The reader is not invited to many weddings or deathbeds; McDermott chooses the moments of least consequence, unexceptional events that illustrate the attraction between spouses or the precarious balance on which friendships rely. These times that unexpectedly change the course of events but are subtle enough to be overlooked, even in retrospect, are drawn on with great grace by McDermott. Through this use of chance as illustrations of life, McDermott manages to capture the unpredictability that guides the course of a lifetime.

McDermott does not take her reader far. The setting of New York is abandoned only briefly and the reader is carried through fewer than three decades following the end of the war. Despite the apparent narrow scope of the novel's content, most Americans will be able to identify at least one element in the Keane family's history that exists in their own lives.

There are dead soldiers, broken limbs, births and circumstantial friendships, favorite college bars, European romances and unconclusive dates, all of which provide the reader with entrances into the American reality into which McDermott taps. McDermott tracks the societal, familial and sexual changes that arrive with the close of World War II.

McDermott is acutely aware of the way that America's development of her citizens' freedoms affects the dynamics within the Keane family. She deftly draws parallels between wars, friendships, and marriages, but there are never instances when she is caught explaining consequences to the reader. There is an all-encompassing subtlety in her writing that manages to strike low-lying chords that reverberate throughout McDermott's novel.

Fluidity is inherent in "After This." It is as if the author dipped her fingers into the vast supply of scenery from this family's life and picked almost at random. While the moments are not directly connected, the palpable overlap between the characters, be it genetic or circumstantial, holds together the events' sequence.
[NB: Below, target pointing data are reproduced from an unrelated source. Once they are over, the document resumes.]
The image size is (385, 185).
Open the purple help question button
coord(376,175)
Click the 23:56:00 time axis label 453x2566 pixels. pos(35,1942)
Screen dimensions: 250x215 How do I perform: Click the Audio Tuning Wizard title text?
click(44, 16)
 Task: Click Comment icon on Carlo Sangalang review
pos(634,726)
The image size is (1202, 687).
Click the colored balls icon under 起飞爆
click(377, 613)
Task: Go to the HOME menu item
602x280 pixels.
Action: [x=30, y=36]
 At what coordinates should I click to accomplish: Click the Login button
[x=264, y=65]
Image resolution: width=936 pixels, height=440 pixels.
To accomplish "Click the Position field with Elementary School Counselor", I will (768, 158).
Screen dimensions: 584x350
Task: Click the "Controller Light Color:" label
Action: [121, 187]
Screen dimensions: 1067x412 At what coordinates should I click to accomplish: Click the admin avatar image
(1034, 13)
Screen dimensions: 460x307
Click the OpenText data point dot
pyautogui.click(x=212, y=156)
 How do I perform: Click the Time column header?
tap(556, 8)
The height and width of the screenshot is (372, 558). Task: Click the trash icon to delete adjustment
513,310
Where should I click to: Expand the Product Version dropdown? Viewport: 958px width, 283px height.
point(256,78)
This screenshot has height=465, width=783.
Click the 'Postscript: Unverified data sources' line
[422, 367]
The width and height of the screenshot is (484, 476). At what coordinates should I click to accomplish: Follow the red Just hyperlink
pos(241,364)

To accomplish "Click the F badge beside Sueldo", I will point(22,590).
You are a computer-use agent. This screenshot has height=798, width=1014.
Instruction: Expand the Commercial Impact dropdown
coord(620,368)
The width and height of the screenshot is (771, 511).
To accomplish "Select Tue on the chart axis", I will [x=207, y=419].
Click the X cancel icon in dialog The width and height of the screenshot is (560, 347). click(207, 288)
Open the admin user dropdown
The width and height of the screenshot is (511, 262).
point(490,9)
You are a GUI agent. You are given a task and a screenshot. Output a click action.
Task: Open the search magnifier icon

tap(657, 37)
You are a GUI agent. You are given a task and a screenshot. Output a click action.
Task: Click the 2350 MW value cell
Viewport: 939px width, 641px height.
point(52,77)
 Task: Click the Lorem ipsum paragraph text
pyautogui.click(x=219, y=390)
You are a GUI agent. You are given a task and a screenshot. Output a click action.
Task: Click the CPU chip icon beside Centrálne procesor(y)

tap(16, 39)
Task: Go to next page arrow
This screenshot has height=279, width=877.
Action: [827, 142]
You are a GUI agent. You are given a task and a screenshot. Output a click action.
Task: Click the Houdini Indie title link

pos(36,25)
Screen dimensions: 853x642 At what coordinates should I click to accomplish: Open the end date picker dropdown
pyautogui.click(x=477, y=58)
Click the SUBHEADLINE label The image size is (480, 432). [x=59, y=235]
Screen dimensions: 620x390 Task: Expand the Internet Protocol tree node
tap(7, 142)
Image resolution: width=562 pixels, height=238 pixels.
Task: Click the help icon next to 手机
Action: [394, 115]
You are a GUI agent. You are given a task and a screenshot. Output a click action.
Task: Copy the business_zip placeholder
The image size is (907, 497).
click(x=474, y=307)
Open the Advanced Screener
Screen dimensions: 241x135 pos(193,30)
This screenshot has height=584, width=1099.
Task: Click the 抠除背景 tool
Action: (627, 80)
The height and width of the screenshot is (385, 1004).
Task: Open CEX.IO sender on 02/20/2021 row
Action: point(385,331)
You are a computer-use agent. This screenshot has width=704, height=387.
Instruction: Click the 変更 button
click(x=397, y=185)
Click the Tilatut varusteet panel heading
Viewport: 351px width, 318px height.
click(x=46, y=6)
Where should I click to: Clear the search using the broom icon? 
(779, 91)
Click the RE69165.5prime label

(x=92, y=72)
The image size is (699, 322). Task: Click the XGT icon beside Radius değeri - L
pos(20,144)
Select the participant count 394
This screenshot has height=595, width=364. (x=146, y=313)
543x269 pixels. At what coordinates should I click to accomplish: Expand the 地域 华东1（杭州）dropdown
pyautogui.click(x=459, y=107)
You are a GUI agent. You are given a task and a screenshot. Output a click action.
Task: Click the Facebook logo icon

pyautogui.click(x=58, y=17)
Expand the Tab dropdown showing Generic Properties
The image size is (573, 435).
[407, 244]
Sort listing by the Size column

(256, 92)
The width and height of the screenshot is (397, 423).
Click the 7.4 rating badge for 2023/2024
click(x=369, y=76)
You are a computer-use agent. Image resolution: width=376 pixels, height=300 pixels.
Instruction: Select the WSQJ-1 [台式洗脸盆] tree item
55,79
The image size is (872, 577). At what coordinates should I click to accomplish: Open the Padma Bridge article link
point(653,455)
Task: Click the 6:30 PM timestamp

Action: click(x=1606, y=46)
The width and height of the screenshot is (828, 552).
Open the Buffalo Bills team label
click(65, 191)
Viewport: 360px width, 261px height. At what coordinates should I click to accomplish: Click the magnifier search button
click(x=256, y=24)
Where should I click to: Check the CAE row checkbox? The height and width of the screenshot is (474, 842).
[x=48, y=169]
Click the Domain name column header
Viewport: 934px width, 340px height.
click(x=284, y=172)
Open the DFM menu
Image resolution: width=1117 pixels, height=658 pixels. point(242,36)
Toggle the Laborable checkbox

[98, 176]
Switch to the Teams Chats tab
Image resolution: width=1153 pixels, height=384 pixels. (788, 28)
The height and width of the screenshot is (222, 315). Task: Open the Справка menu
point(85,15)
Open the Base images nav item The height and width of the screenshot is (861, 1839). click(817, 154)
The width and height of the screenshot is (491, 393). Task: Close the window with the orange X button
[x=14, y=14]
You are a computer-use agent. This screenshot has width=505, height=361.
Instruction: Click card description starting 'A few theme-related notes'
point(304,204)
In addition to this blend, the scenes posses a muted quality; the reader watches from outside the experience, the distance imposed not only by the page but also through the presence of an unexpressed predestination. The detachment does not serve to alienate but rather emphasizes the inevitability of life's continuation no matter the change of plans.

This family's experience is not out of the ordinary, but "After This" is neither emotionless nor dull. The universality of the occurrences and their simplicity will resonate with the reader.